The first space is a large space with palm trees, ponds, and a café, a winter garden for locals to meet for coffee and a chat. Jacobsen wanted this room to be an oasis for the visitor, a contrast to the urban environment outside, especially during the cold Danish winters. As Jacobsen said, when the garden opened in 1906: “I hope that in the winter the greenery can draw people in, and when the see the palms maybe they will also give some thought to the statues.” 

Architecturally, the building is a collage of different styles. Initially, it was designed to be a daylight museum, as Jacobsen thought that art was best viewed in natural light. Later, artificial lighting was added, but daylight is still an important component in the building’s structure. 

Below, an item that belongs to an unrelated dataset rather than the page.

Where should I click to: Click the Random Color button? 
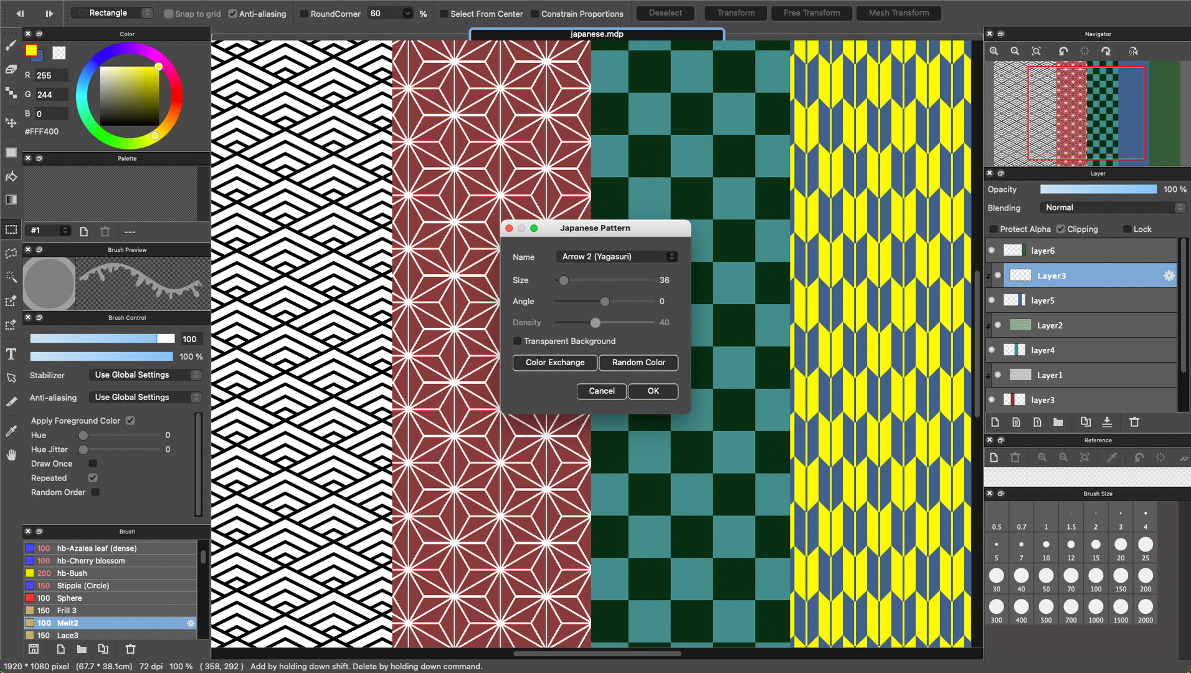pos(638,362)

The winter garden is covered with a large glass roof. The older building has been joined by a contemporary wing, designed by Henning Larsen, built to protect delicate paintings from sunlight exposure. However, the impressive staircase of the new wing has been designed to place emphasis on natural light, a celebration of the Glyptotek’s original idea of the importance of sunlight when viewing artworks. 

Museo Guggenheim, Bilbao

The Guggenheim Museum in Bilbao is fascinating – the building itself is considered equally important to the art exhibited inside of it. Its organic shapes and strange silhouette are all part of Frank Gehry’s most famous architectural oeuvre. 

It was built in a central part of Bilbao, next to the river Nervión (in an area previously used for industrial purposes), as part of the Solomon R. Guggenheim Foundation network of museums, with branches in New York, Venice, Abu Dhabi and Helsinki.

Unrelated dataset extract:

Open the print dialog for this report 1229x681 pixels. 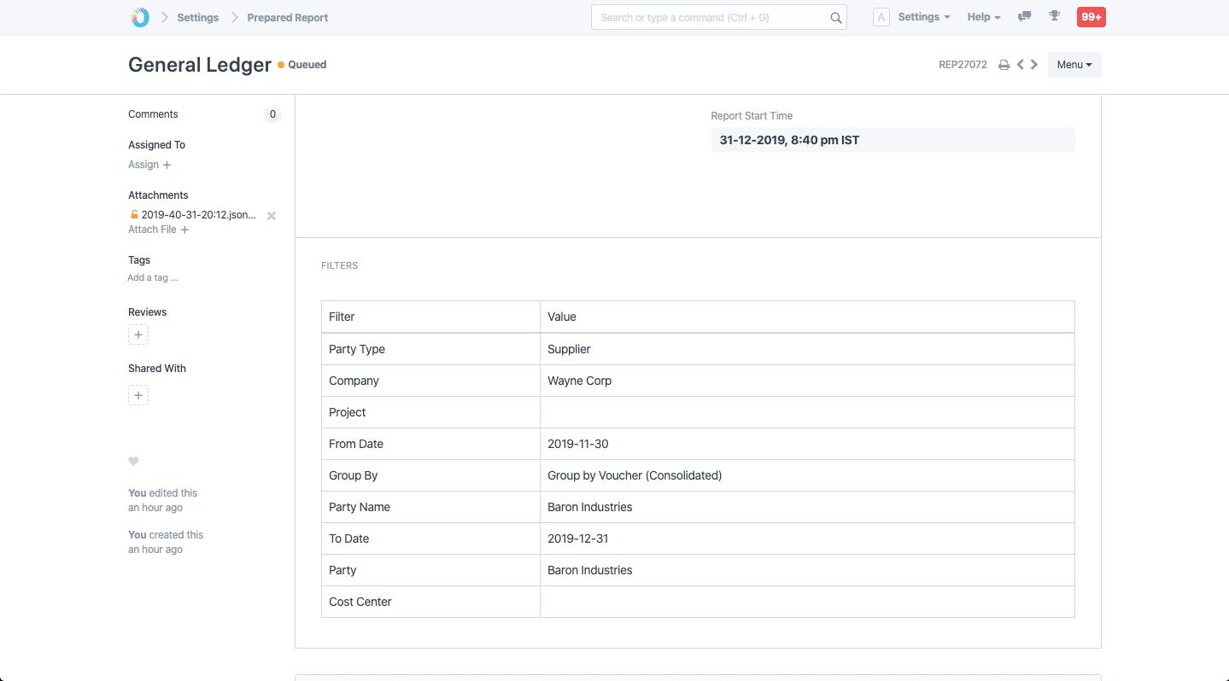pyautogui.click(x=1004, y=64)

Gehry is one of the masters of modern Deconstructivism (though this was not a term he uses himself), which refers to his way of challenging and unpacking geometric shapes traditionally used in architecture, instead creating unexpected silhouettes. He likes to use unusual materials, such as titanium (which makes the museum’s exterior resemble fish scales), corrugated sheet metal and other metal alloys.

His main principle in work is approach the project in a playful manner, his motto being; “if you know what you are going to do before you do it, don’t do it.”

The interiors of the museum mirror the organic outside, through irregular corridors and varying volumes, interconnected by suspended walkways and stair towers that follow the curved lines of the building structure. In Gehry’ words: “The randomness of the curves is designed to catch the light”.

The atrium is the building’s central point, illuminated both by an upper window and by windows overlooking the river. In total, the museum has 20 galleries, arranged on three levels. 

Equally important is how the large windows connect the interior with the surrounding Basque landscape, making the experience less generic and instead focused on the aesthetic qualities of Bilbao and the Basque Country.

Gehry also designed the area around the museum, including a small artificial lake.

The museum – an initiative of the Basque government – was inaugurated in 1997, as part of a plan to revitalise the town of Bilbao by making it attractive to people with an invested interest in culture. Through Guggenheim, the formerly industrial city was transformed into something else, more vibrant.

The project was an immediate success, with The New Yorker’s art critic describing it as, “a fantastic dream ship of undulating forms in a cloak of titanium”.